Now the good news to me in effect, since I'd forgotten most of the credits on the well-named Flash---although he later disowned it, I really enjoyed it in the Big 80s, and do recall the two vocals by Beck, most others by Jimmy Hall of Wet Willie, and of course the timewarp "People Get Ready" with Rod Stewart (who overdid the "PRAISE The Lohd!" but good track otherwise, Beck rightly responsive).
Also: Nile Rodgers, writing several and producing whole thing, Doug Wimbish, Jan Hammer, Carmine Appice---https://en.wikipedia.org/wiki/Flash_(Jeff_Beck_album)

dow, Friday, 13 January 2023 04:17 (one year ago) link

Nile Rodgers told an amazing anecdote at Pop Conference years back when he was one of the keynote speakers -- Alfred remembers it I'm sure -- where he talked about producing Beck and was baffled at learning that Beck was really into Vangelis around then. But with the long scope of time it totally makes sense he was into that as much as anything and everything else.

Ned Raggett, Friday, 13 January 2023 05:02 (one year ago) link

Jeff, thank you for believing in me before anyone else did. You stood behind me & told everyone to take me seriously. You treated me like a daughter to the point where Wikipedia actually thought that was true. Actually, I did too. ♥️💔♥️💔@jeffbeckmusic #RIPJeffBeck pic.twitter.com/TtQ0Ysrji3

— TAL (@talwilkenfeld) January 12, 2023

Blues Guitar Solo Heatmap (Free Download) (upper mississippi sh@kedown), Friday, 13 January 2023 15:50 (one year ago) link

Aw. She rules.

Josh in Chicago, Friday, 13 January 2023 15:54 (one year ago) link

Nile Rodgers told an amazing anecdote at Pop Conference years back when he was one of the keynote speakers -- Alfred remembers it I'm sure -- where he talked about producing Beck and was baffled at learning that Beck was really into Vangelis around then. But with the long scope of time it totally makes sense he was into that as much as anything and everything else.

― Ned Raggett,

*nods* It reminds me when I learned Nile Rodgers cited Roxy Music as an influence -- a "well, DUH" moment.

Malevolent Arugula (Alfred, Lord Sotosyn), Friday, 13 January 2023 15:55 (one year ago) link

He also cites Kiss, which is more like a "well, HUH" moment.

Josh in Chicago, Friday, 13 January 2023 16:00 (one year ago) link

Goddaaang these first two Jeff Beck Group albums are excellent and also supremely funky. Some of my favorite Rod vocals as well. Came to these very, very late but so glad I have. Rest In Peace. What a master.

SQUIRREL MEAT!! (Capitaine Jay Vee), Saturday, 14 January 2023 00:09 (one year ago) link

I've now listened to Blow By Blow, Wired and There and Back — his three late 70s all instrumental studio albums — and I am definitely gonna be coming back to these. If you're a fan of early Al Di Meola (shredtastic instro rock with some funk and Latin stuff thrown in, plus the occasional wiggy prog synth eruption) you will love these, and vice versa.

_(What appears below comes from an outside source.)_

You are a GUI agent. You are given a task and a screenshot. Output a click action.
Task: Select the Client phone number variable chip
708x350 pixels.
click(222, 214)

but also fuck you (unperson), Saturday, 14 January 2023 01:01 (one year ago) link

Also in that era, he toured with the Jan Hammer Group, and my friend said it was good---now dig this wiki credit, from the resulting album:

Fernando Saunders - bass, harmony vocals; rhythm guitar on "She's A Woman"
Looks like at least some of the tracks and/or other performances are on the 'Tube---here's rest of brief wiki:
https://en.wikipedia.org/wiki/Jeff_Beck_with_the_Jan_Hammer_Group_Live

dow, Saturday, 14 January 2023 01:51 (one year ago) link

And another friend just now sent me the Blow-Up clip:

https://www.youtube.com/watch?v=jHqXWIoYRvA

dow, Saturday, 14 January 2023 02:22 (one year ago) link

I listened to Beckology at least twice from end to end. The first half is really strong, a fantastic listen, but the momentum slows with Beck, Bogert, Appice and their two live cuts were kind of excruciating. (The studio outtake "Jizz Whizz" was much better than expected though.) Things do pick up a lot with the selections from Blow by Blow and Wired - that takes us five tracks into the third and final disc. After that the rest is wildly uneven, but there's a nice cover of "People Get Ready" and "Where Were You" is just beautiful.

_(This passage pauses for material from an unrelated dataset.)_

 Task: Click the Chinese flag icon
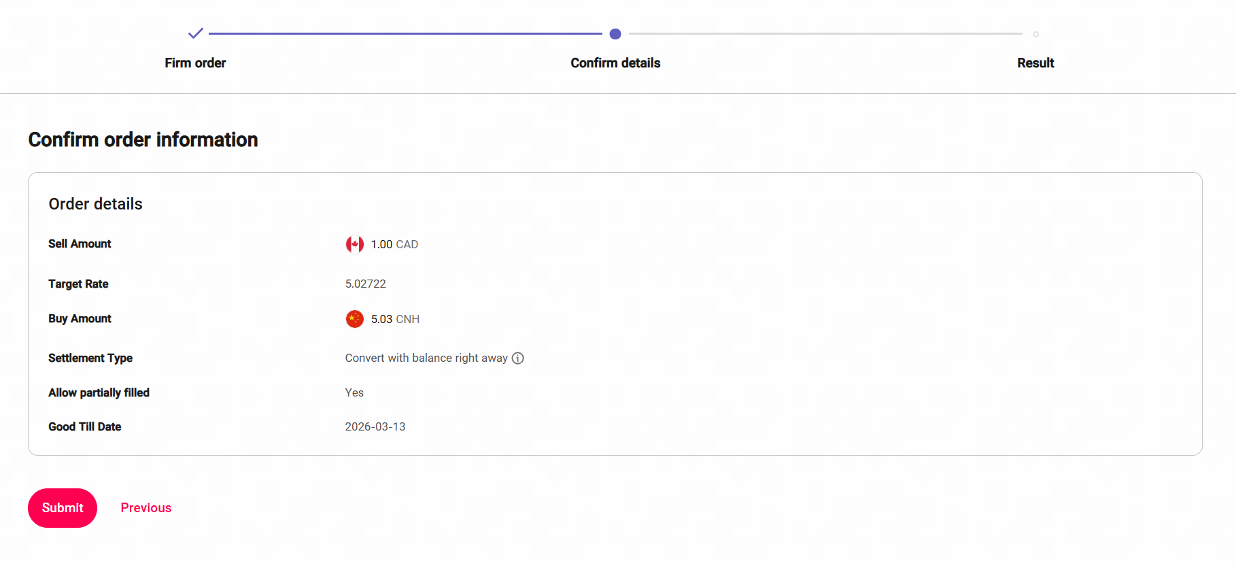(x=355, y=319)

birdistheword, Saturday, 14 January 2023 02:53 (one year ago) link

you guys gimme some other examples if I overlook anything…

1.) he is the most major brit rock 60s personage whose shit under his own name is in no way part of the terrible classic rock complex, no classic rock radio presence to speak of…

2.) while there was a tradition of instrumental music being genuinely popular on the radio before, what, 1967? the 70s? (particularly in the UK), he is the most major rock figure whose mark was most definitive (again, under his own name) as an instrumental artist (those 70s fusion records were genuinely popular).

3. similarly, he is one of the major fusion acts… he's right behind the big three of Return to Forever, Mahavishnu and Weather Report…he plays on Stanley Clarke's "Hello Jeff " and "Rock and Roll Jelly," two songs that are notable for their lack of the self serious portent that enveloped fusion. Which I have no problem whatsoever with, but the absence as such makes these songs totally fun and daresay danceable…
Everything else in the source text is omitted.